Our new rock enthusiast, Laine, didn’t have a tent so with a little creativity he busted out an army surplus hammock and a large piece of plastic. Through trial and error, he made himself a quaint little see-through home that we hoped would shield him from the near freezing night air. Wes and I set up our tents and finished our card game with relaxed nerves recounting the baffling scenario that had just passed.

After a 4 hour sleep we were super stoked to hit the rock. I was climbing my hardest in a long time attempting to tip the grade scales! So maybe I couldn’t quite redpoint the overhanging invitations, although in next attempts, I’ll get them. Go hard or go home right. Well, by no means was I ready to make the 8 hour trip back home, so hard was the only option.

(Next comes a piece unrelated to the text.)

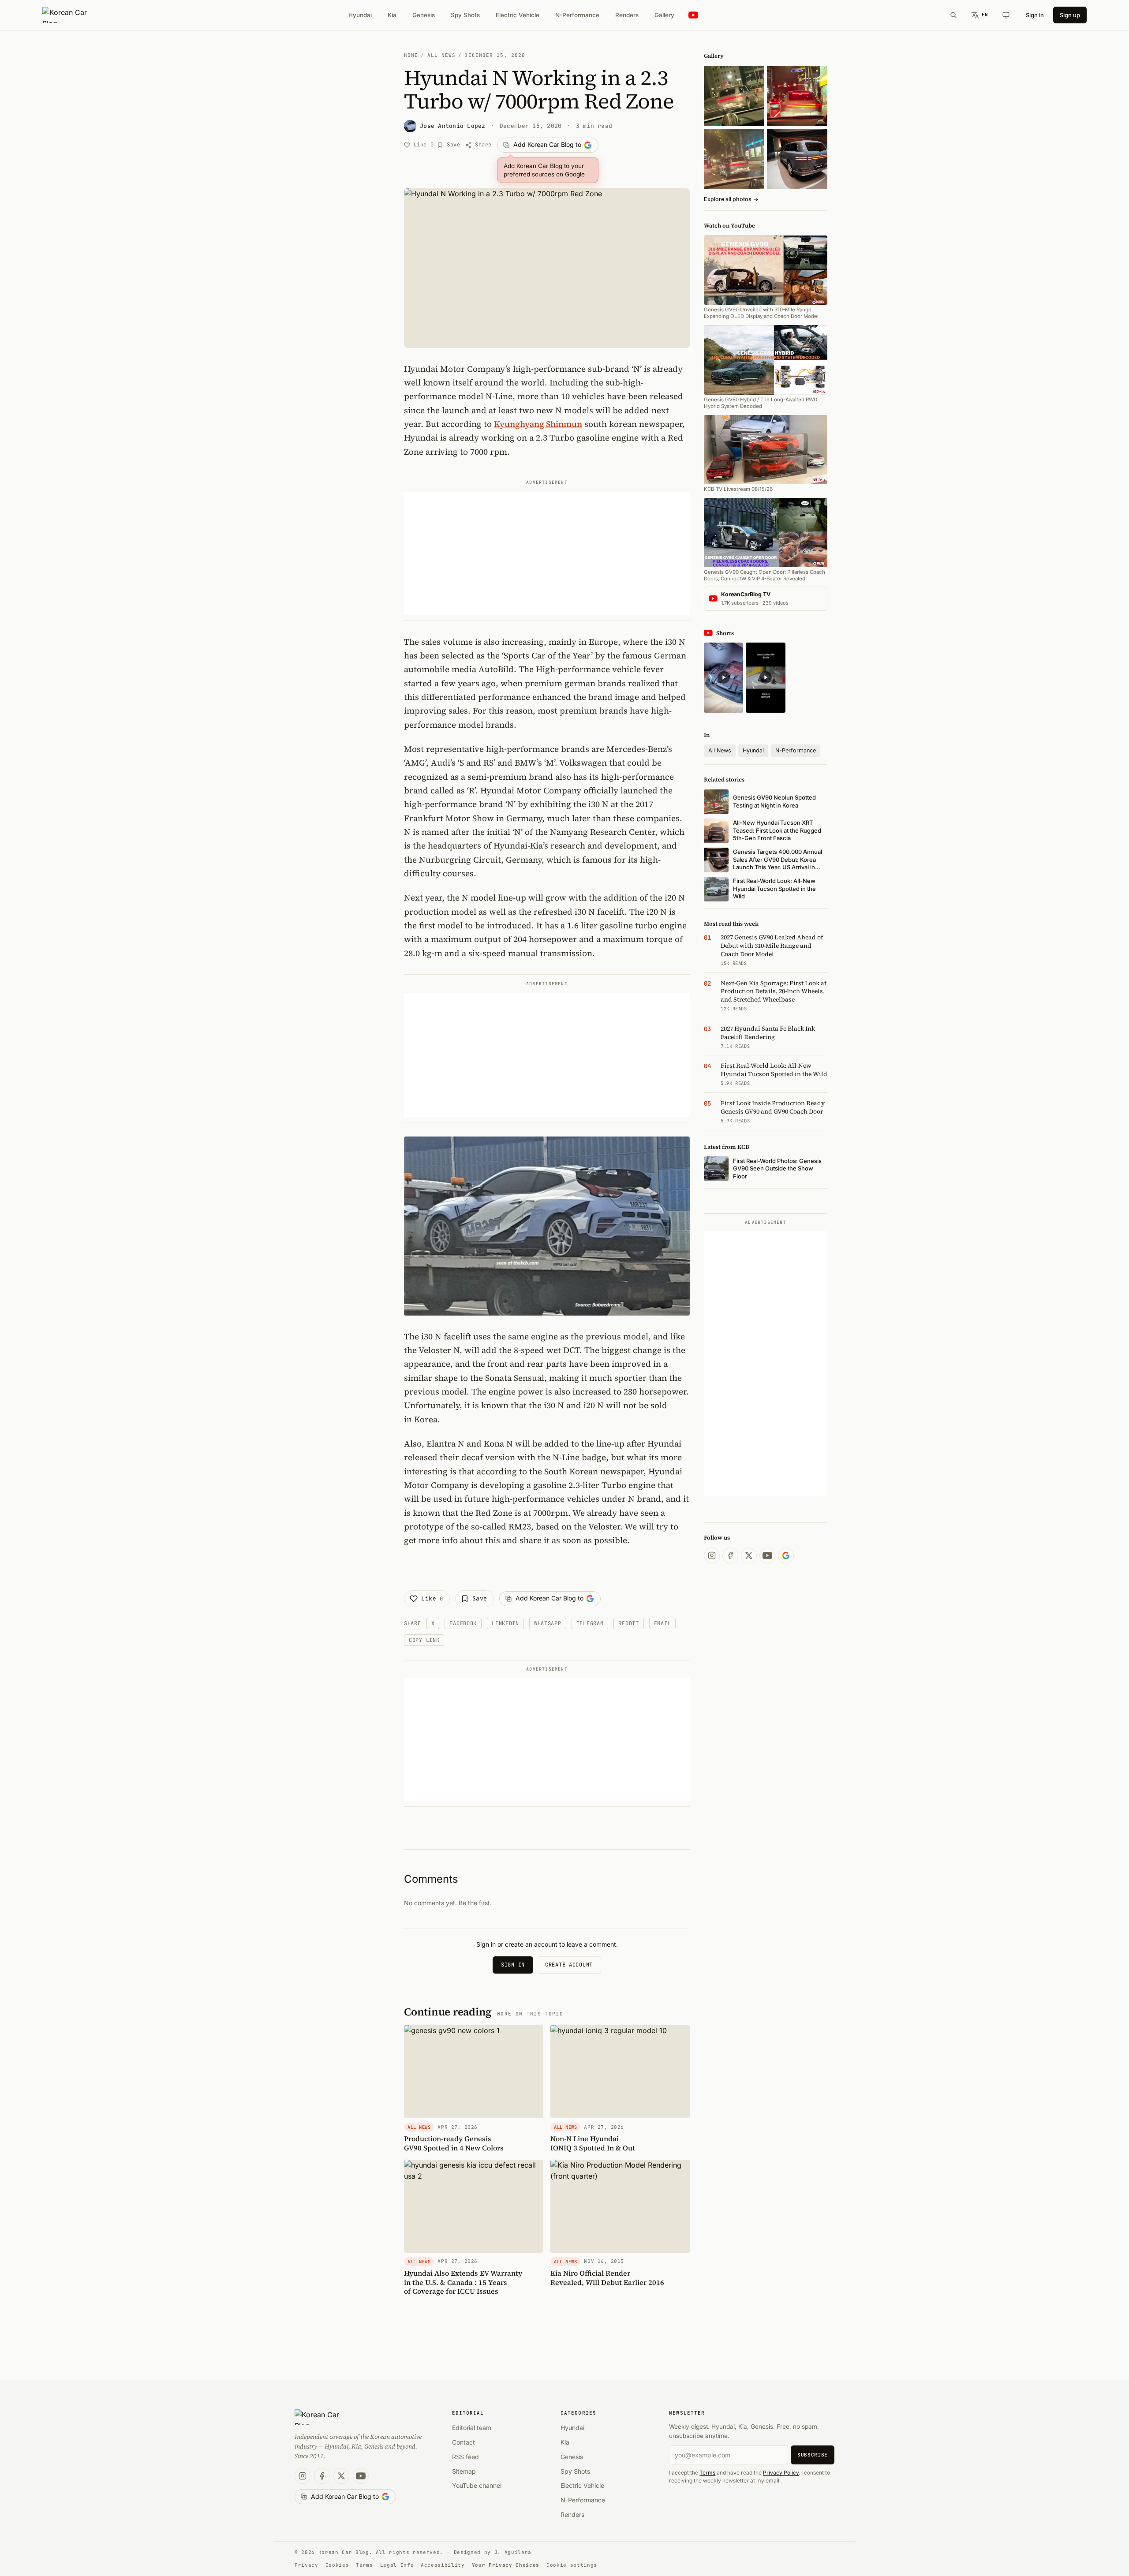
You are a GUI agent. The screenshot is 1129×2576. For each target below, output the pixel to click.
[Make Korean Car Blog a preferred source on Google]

On Sunday, “A Beautiful Woman’s Secret” enticed me to grunt and groan. The upside down 11c was sure to be my friend and my nemesis on this particular day. After clipping the 5th bolt, the next move was a right handed dyno to a sharp but solid pocket.

Feeling confident and stronger than ever, I threw…and stuck it!

Then, left hand to a shitty pinch parallel to the pocket, and stuck it…

But unexpectedly as always, I slid off as sweat erupted out of the pores of my fingertips. After a little whipper therapy to get the adrenaline pumping I could go no further. It’s ok. I was still climbing strong and felt satisfied. Suddenly noticing the time, I admitted I had to begin the epic adventure back North.

We hiked down to the campsite breathing in the crisp autumn air and admiring the colour-shifting foliage all around us. The leaves of the maple trees were red like kindergarten finger-paint. The grass was turning yellow like the colour of melted crayola crayons on a car seat in the summer heat. My shoulder started to ache a little, but with this view, joy invaded my every molecule of existence. The beauty of nature never ceases to increase the perma-smile that already lingers on my lips everyday!





After we had packed up our gear and overstuffed our packs for the long haul home, the dull ache in my shoulder was harder to ignore. Luckily my strong-man friends gave me a hand with the overstuffed heavyweight. On the bus home, I couldn’t get comfortable, the dull ache turned into a more throbbing pain. No matter which position I moved into, the pain was unrelenting. During the final stretch of the 8 hour trip back, I needed a double dose of some serious drugs. In the hours that followed, I couldn’t sleep as I grinded my teeth in utter tear inducing pain. What happened? Lucky for http://www.climbinginjuries.com/, I had discovered the only logical reason for my fucked up shoulder was “especially after a particularly traumatic event, such as hitting a dyno, [that I had] strained [my] rotator cuff muscle.” NOOOOOO.

Luckily “help” is available for a minimal cost. In the last three days I have been treated by bio-stimulation lasers and given electro-magnetic energy impulses making my muscles spasm like giggles from pre-pubescent school girls as honeymoon heat lamps induced armpit sweat to pour under the infra-red 300. Quick and painless pinpricks of acupuncture needles sticking out all over me like a play piercing party calmed my nerves as potent Chinese herbal smoke saturated my hair and clothes. After the modern Western and ancient Eastern mish-mash therapy and some serious meds packaged like multi-coloured candy in no-name transparent baggies (all unbelievably cheap here in Korea, it might as well be free, less than $10 for the whole kit and caboodle), I am out for at least 3 weeks at the stretch end of the climbing season. When I heal, let the plastic pull down begin… and on the bright side, snowboarding season is approaching!